Matthew Desmond has a very odd op-ed in the New York Times today. His topic is the lack of improvement in poverty despite 50 years of effort:
What accounts for this lack of progress? It cannot be chalked up to how the poor are counted: Different measures spit out the same embarrassing result. When the government began reporting the Supplemental Poverty Measure in 2011, designed to overcome many of the flaws of the Official Poverty Measure, including not accounting for regional differences in costs of living and government benefits, the United States officially gained three million more poor people.
....A fair amount of government aid earmarked for the poor never reaches them. But this does not fully solve the puzzle of why poverty has been so stubbornly persistent, because many of the country’s largest social-welfare programs distribute funds directly to people. Roughly 85 percent of the Supplemental Nutrition Assistance Program budget is dedicated to funding food stamps themselves, and almost 93 percent of Medicaid dollars flow directly to beneficiaries.

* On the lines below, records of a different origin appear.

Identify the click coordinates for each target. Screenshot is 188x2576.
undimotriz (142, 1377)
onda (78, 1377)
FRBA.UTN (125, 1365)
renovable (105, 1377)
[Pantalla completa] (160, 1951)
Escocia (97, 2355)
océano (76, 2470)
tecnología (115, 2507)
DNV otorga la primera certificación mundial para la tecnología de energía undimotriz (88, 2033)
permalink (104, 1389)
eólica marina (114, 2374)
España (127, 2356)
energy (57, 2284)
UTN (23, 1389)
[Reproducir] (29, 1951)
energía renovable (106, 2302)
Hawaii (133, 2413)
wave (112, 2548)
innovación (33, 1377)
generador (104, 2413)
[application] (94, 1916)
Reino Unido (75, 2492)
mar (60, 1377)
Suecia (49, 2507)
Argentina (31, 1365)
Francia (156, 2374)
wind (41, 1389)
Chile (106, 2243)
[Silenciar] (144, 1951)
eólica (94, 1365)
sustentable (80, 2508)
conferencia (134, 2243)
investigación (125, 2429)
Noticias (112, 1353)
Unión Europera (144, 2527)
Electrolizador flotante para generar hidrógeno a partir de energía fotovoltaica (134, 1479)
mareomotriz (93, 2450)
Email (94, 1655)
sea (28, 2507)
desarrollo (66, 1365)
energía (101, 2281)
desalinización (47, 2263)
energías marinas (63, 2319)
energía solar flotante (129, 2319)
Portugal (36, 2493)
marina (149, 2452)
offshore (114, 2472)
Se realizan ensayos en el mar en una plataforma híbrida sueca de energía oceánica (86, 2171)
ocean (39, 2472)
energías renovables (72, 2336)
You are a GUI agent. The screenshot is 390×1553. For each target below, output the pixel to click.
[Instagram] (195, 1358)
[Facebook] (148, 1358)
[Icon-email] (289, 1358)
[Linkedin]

Desmond is perplexed that social welfare programs distribute money to the poor but somehow poverty doesn't go down. And that is indeed perplexing.
Or it would be, anyway, if Desmond were using a measure of poverty that accounts for social welfare programs. But he's not. Here's what happens when you do that:
This comes from Columbia University's Center on Poverty and Social Policy, which calculates historical poverty using several different measures. This one is the Supplemental Poverty Measure Desmond mentions, but counting social welfare benefits and then adjusting for inflation. When you do that, you find that poverty has dropped from 19% at the start of the Reagan era to 8% today. Child poverty has dropped even more dramatically.
One of the things that's baffled me for a long time is why liberals are so resistant to the idea that social welfare benefits have helped people. We're the ones who fight for them! Shouldn't we be thrilled to see evidence that they've lifted millions of families out of poverty?
Instead I mostly see complaints about how our "tattered" safety net and our "fragile" benefit structure are being constantly slashed by Republicans. But this isn't true. Our safety net has been steadily improving for many decades, and Republicans—to their chagrin—are routinely unable to shred it the way they'd like to. Partly this is because Democrats fight them and partly it's because aid to the poor is surprisingly popular.
I have issues with the way we handle poverty, though they revolve as much around the complexity and randomness of our programs as they do around the amount we spend. Regardless, there's not much question that programs to help the poor have been one of the great triumphs of the progressive movement over the past half century. Why are we so reluctant to brag about it?